[BEGIN Selection]

The 15 Royal Navy sailors and marines held in Iran for almost two weeks have spoken of their happiness at being back in the UK and reunited with relatives.
Crew members were reunited with their families at a military base
In a joint statement released following emotional scenes at a Royal Marines base in Devon, the crew said being home was a "dream come true".
While in Iran, several said they had been well treated by their captors.
But since coming home, a report from a relative suggests one of them may have been held in solitary confinement.
Lieutenant Colonel Andy Price, at Royal Marines Barracks Chivenor where the crew are to spend the night, confirmed some of the naval personnel may have been left in solitary confinement during their stay in Iran.
"There were times when they were left alone, but we will not go into any further detail until tomorrow," he said.
Earlier, the 14 men and one woman said the welcome home was "one that none of us will ever forget".

[END Selection]

Please retype the news piece about the sailors' return from Iran, starting with "While in Iran, several" and going on through "stay in Iran.".

[BEGIN Excerpted data]

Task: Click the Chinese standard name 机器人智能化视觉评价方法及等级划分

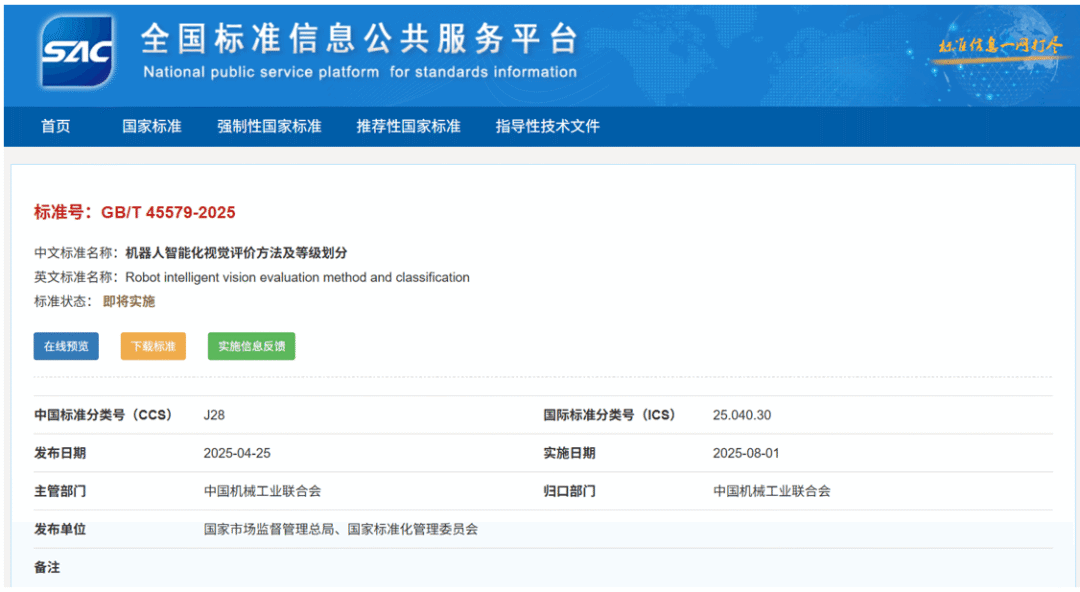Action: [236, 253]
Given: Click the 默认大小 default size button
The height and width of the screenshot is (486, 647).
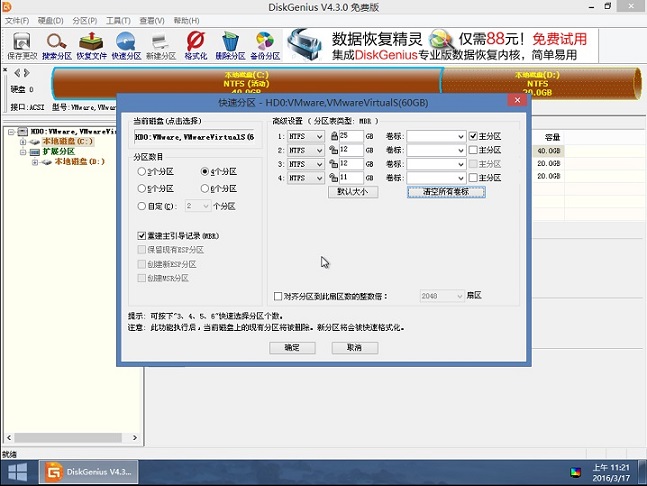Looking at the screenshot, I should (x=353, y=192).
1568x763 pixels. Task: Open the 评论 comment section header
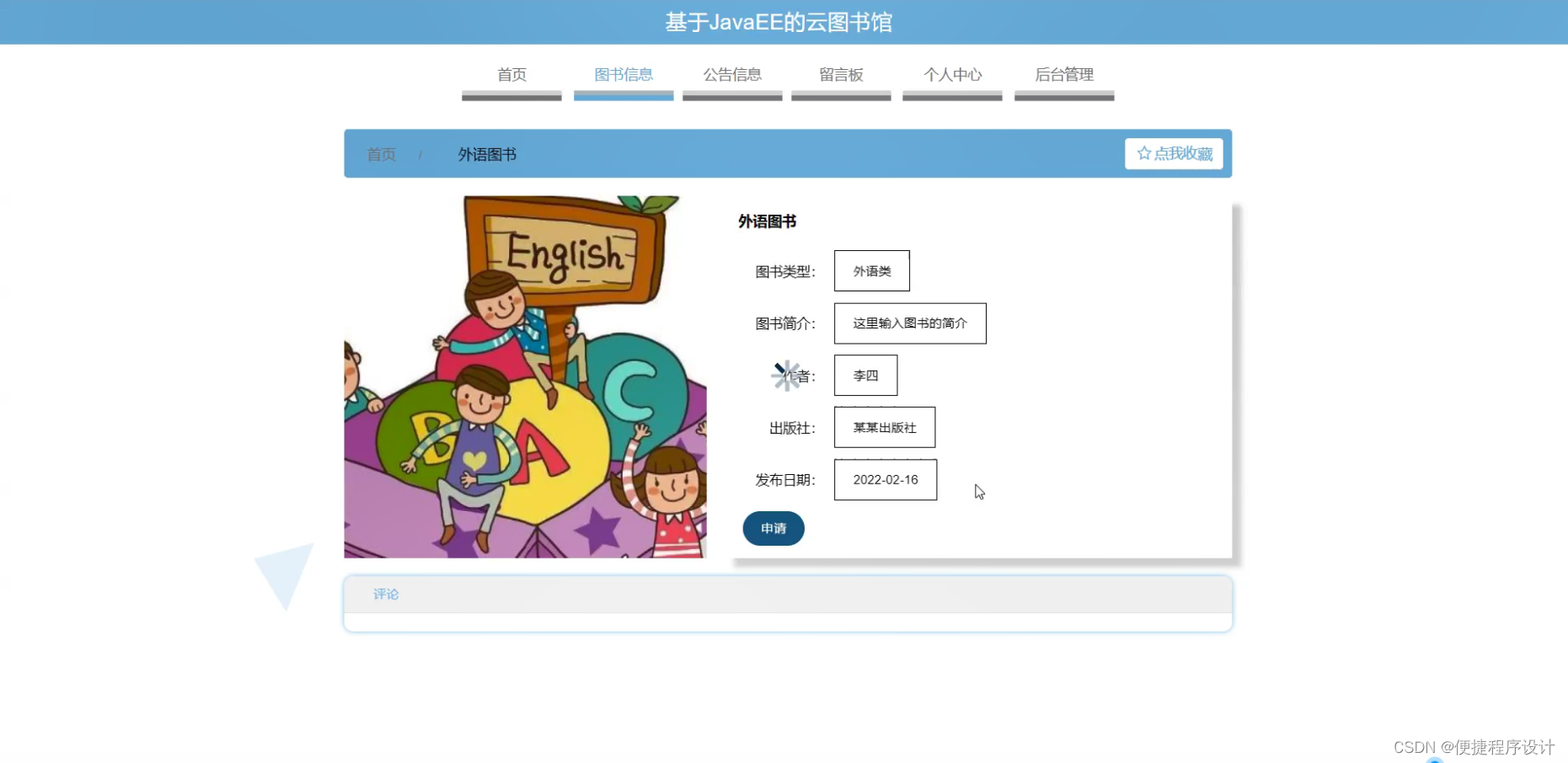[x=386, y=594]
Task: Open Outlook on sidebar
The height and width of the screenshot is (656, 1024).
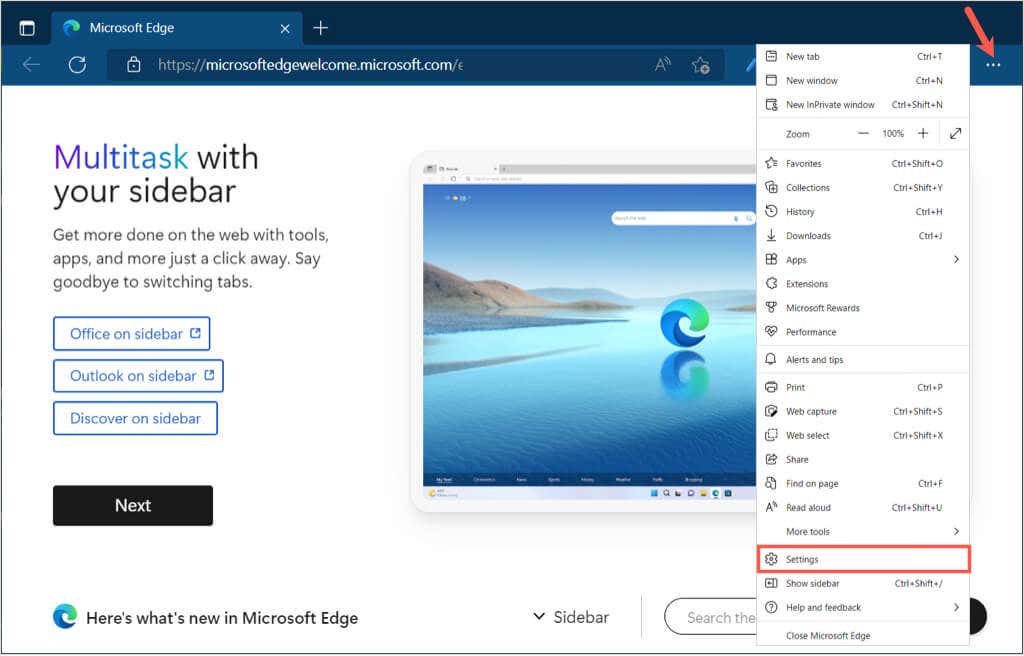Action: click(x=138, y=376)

[END Excerpted data]

Worked answer:
While in Iran, several said they had been well treated by their captors.
But since coming home, a report from a relative suggests one of them may have been held in solitary confinement.
Lieutenant Colonel Andy Price, at Royal Marines Barracks Chivenor where the crew are to spend the night, confirmed some of the naval personnel may have been left in solitary confinement during their stay in Iran.